Recently passed Ohio voting laws create new hurdles for minority voters casting absentee and provisional ballots, election rights advocates argued in an updated federal lawsuit filed Monday. The laws and similar orders by the state’s elections chief unconstitutionally permit absentee votes to be thrown out for ID errors, according to the lawsuit. Those mistakes could include putting down the wrong birth month on the absentee envelope even when a voter supplied the correct information when requesting the ballot, the lawsuit said. The laws also removed protection for voters casting provisional ballots by failing to provide the chance for voters to be notified of errors that could cause the ballot to be rejected, according to the lawsuit.
The changes in the laws adversely affect black and Hispanic voters since minority voters are more likely to cast absentee and provisional ballots, the lawsuit said.

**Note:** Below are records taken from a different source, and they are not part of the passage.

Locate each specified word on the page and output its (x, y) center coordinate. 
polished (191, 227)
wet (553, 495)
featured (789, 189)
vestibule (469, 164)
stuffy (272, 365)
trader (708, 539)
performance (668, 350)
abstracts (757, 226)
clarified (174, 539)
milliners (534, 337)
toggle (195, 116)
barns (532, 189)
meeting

As a result, the changes in the laws — approved by Republican lawmakers and signed by GOP Gov. John Kasich — targeted Democratic voters, according to the lawsuit.
The new procedure “will unlawfully disenfranchise thousands of Ohio voters who cast absentee or provisional ballots in upcoming elections — and who primarily are minority voters and/or voters who support the Democratic Party,” according to the lawsuit filed by the Northeast Ohio Coalition for the Homeless, the Columbus Coalition for the Homeless and the Ohio Democratic Party.